AIDS TREATMENT NEWS - July 10, 2007
John S. James
Summary: Simply adding 'HIV' to your search works pretty well to make any online search AIDS-related.
Have you ever wanted to do a Google, etc. online search but only see AIDS-related pages? There isn't such a search engine, but here is a simple approximation: just add HIV as one of your search terms (for example, search for 'funding HIV' without the quotation marks). We have never noticed a Web page with 'HIV' on it that was not AIDS-related (except when we went looking for them -- there are typos where somebody meant to write "bee hive").

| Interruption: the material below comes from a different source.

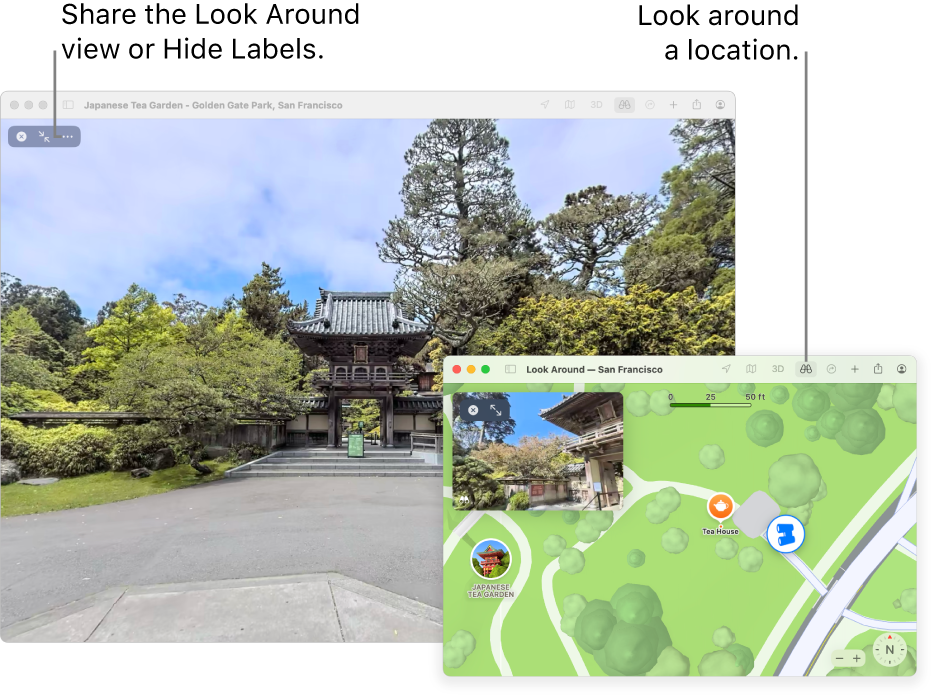Toggle 3D view in Look Around — San Francisco window

pyautogui.click(x=777, y=369)
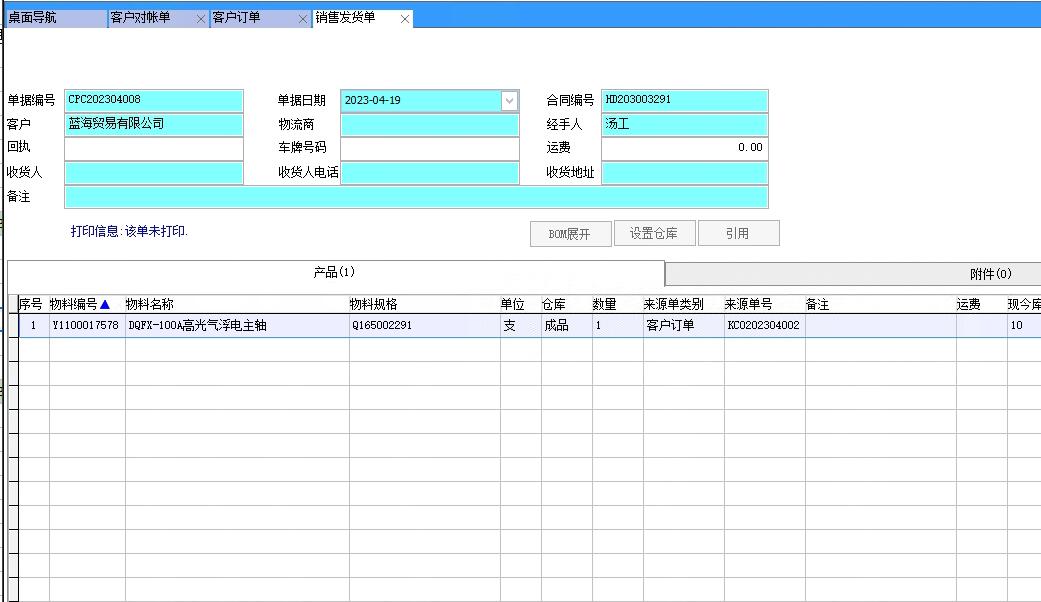Click the 引用 button
The width and height of the screenshot is (1041, 602).
pyautogui.click(x=739, y=233)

How many English-language AIDS-related sites will you miss by limiting your search in this way? We don't know, but 'HIV' seems to get most, yet miss a substantial minority. (Denialist sites are not missed, since they use the word 'HIV' in claiming it does not cause AIDS.) You can find many sites that are missed by searching for words like 'ritonavir' that are not used much outside of an AIDS-related context. These searches indicate that 'HIV' finds most of the pages you want, but far from all. These words may not be representative, but we have not found a way to get better information.
Somebody could do a public service by providing a search of maybe several thousand relevant Web pages, selected by some kind of rating or voting system -- either by the public, by an expert panel, or (best) by both. Such a site could collect current copies of all the designated pages at least once a day and then search the text locally, in order to return current results quickly, without doing thousands of Web accesses for each search. The pages will already be ranked by whatever rating system selected them in the first place, so the most highly ranked pages can be returned first. And just the process of selecting the sites would generate important public conversation and education.
Such a search site would give people an easy way to get good general AIDS information quickly. But it could not be close to complete. A Google search for HIV finds over 70,000,000 pages, not just a few thousand. So adding 'HIV' to a regular online search will still be a useful tool.
For example, a Google search for NASA finds about 100 million Web pages. Add HIV to the search, and about two million are returned -- most of them relevant, at least near the beginning of the list. About 98% of the pages have been omitted, providing the focus you want.